Using the reflect packages changes your typed variable into more flexible Value objects, but these are very cumbersome to use in practice. It is usually better if you can find a way to express your intent without relying on reflection.
Also note that here, we had to use two Values, one for a (a pointer to A) for the method, and one for *a (a A structure) for the field. Trying to get a method defined with a pointer receiver with a non-pointer Value (or conversely, trying to obtain a field via a pointer Value) will result in a panic. More generally, due to the dynamic nature of reflected Values and its difference with the usual typed Go, expect a lot of convenience features (such as automatic referencing/dereferencing) to be absent on Values.
Also, expect quite a bit of runtime panics while debugging, as it is the only way for dynamic Value calls to fail !
Reference: the reflect package
No.
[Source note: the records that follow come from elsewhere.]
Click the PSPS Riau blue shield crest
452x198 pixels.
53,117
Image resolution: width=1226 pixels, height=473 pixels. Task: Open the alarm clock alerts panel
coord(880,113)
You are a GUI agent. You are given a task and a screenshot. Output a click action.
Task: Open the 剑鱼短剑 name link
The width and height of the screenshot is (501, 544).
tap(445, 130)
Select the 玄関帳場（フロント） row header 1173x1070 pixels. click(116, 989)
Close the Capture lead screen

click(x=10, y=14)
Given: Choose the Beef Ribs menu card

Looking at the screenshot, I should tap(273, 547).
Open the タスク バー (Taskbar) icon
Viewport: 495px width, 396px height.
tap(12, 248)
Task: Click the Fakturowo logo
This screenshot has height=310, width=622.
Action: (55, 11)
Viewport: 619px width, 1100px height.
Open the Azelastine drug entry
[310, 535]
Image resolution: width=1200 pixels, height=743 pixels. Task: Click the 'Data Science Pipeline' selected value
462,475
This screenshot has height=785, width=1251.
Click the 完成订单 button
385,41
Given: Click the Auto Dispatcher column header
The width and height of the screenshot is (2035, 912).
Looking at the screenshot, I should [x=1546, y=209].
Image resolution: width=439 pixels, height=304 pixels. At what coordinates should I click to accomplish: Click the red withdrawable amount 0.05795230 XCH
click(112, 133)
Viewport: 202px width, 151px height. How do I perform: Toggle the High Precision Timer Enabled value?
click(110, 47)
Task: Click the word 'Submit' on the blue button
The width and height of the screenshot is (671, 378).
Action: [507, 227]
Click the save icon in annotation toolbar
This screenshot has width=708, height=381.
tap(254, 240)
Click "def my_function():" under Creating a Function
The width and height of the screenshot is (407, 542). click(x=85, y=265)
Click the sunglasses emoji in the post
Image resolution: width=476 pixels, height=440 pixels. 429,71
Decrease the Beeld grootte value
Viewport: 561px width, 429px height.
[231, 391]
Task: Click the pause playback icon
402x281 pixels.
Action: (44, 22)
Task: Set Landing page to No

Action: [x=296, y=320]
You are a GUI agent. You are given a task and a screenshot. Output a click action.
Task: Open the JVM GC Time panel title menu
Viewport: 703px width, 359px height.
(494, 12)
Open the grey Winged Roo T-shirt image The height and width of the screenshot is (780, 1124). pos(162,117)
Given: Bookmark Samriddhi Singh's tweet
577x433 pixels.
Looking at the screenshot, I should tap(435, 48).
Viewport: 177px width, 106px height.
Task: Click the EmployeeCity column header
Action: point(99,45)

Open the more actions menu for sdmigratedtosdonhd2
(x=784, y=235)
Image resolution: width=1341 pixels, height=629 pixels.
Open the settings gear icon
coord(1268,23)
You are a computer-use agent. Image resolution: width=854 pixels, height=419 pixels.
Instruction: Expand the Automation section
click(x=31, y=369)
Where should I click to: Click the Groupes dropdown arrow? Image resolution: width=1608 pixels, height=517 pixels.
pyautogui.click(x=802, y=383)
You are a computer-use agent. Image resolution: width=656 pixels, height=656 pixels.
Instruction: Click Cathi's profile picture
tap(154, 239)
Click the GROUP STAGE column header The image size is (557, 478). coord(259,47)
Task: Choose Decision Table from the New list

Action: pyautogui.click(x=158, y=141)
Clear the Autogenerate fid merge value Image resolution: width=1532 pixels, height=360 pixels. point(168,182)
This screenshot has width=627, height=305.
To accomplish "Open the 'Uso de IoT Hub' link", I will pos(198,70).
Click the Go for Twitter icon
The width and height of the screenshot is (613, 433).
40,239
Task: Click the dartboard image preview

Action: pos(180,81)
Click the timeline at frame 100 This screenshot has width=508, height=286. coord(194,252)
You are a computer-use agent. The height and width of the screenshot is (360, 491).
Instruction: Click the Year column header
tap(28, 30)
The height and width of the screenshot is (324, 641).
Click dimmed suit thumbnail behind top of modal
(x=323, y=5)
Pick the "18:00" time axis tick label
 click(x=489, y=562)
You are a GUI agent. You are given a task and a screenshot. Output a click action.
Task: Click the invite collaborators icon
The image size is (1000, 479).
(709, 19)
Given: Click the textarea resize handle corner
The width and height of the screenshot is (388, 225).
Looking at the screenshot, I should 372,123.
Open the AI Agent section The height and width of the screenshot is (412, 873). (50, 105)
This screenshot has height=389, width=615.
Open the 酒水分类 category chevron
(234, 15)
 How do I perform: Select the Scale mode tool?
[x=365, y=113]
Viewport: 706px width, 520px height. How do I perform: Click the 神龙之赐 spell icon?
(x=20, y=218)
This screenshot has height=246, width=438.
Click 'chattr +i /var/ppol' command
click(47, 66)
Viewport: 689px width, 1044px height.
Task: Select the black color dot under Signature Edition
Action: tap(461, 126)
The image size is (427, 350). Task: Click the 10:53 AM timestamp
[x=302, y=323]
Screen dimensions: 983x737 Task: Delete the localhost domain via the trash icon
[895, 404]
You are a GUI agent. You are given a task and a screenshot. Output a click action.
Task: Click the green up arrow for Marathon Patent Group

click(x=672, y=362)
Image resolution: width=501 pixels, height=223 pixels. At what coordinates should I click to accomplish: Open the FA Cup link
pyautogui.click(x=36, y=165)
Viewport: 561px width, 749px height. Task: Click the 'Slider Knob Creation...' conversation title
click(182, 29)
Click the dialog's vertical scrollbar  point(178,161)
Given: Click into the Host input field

Work your way through http://tour.golang.org/ and http://golang.org/doc/effective_go.html and you will have a proper understanding of how method invocation works.
Here is a working example using reflect
package main
import (
"fmt"
"os"
"reflect"
)
// Send sends a message to(calls a method of) obj, with args.
// The return value of the method call is set to ret and any error to err.
func Send(obj interface{}, method string, args ...interface{}) (ret []reflect.Value, err error) {
defer func() {
if e := recover(); e != nil {
err = fmt.Errorf("%v", e)
}
}()
objValue := reflect.ValueOf(obj)
argsValue := make([]reflect.Value, 0, len(args))
for _, arg := range args {
argsValue = append(argsValue, reflect.ValueOf(arg))
}
mtd := objValue.MethodByName(method)
if !mtd.IsValid() {
return nil, fmt.Errorf("%v does not have a method %v", reflect.TypeOf(obj), method)
}
ret = mtd.Call(argsValue)
return
}
// Then do some tests.
type A struct {
value int
}
func (a A) Value() int {
return a.value
}
func (a *A) SetValue(v int) {
a.value = v
}
func main() {
var (
ret []reflect.Value
err error
)
// StdOut.WriteString("Hello, World!\n")
_, err = Send(os.Stdout, "WriteString", "Hello, World!\n")
handleError(err)
var a = &A{100}
// ret = a.Value()
ret, err = Send(a, "Value")
handleError(err)
fmt.Printf("Return value is: %v\n", ret[0].Int())
// a.SetValue(200)
_, err = Send(a, "SetValue", 200)
handleError(err)
// ret = a.Value()
ret, err = Send(a, "Value")
handleError(err)
fmt.Printf("Return value is: %v", ret[0].Int())
}
func handleError(err error) {
if err != nil {
panic(err)
}
}
I based my code on this description of send.
class Klass
def hello(*args)
"Hello " + args.join(' ')
end
end
k = Klass.new
k.send :hello, "gentle", "readers" #=> "Hello gentle readers"
http://play.golang.org/p/lXlzBf_fGZ
package main
import "strings"
type Klass struct{}
func (k Klass) Hello(args ...string) string {
return "Hello " + strings.Join(args, " ")
}
func (k Klass) Send(symbol func(Klass, ...string) string, args ...string) string {
return symbol(k, args...)
}
func main() {
k := new(Klass)
k.Send(Klass.Hello, "gentle", "readers") //=> "Hello gentle readers"
}
The big difference between the two is that Go's Send function is only implemented for Klass and only works on methods that take a variable number of strings as parameters and return a single string. This is because Go is a statically typed language where Ruby is dynamically typed. Go does support dynamic typing via the reflect library, but it is an unpleasant experience and not the way general Go code is meant to be written.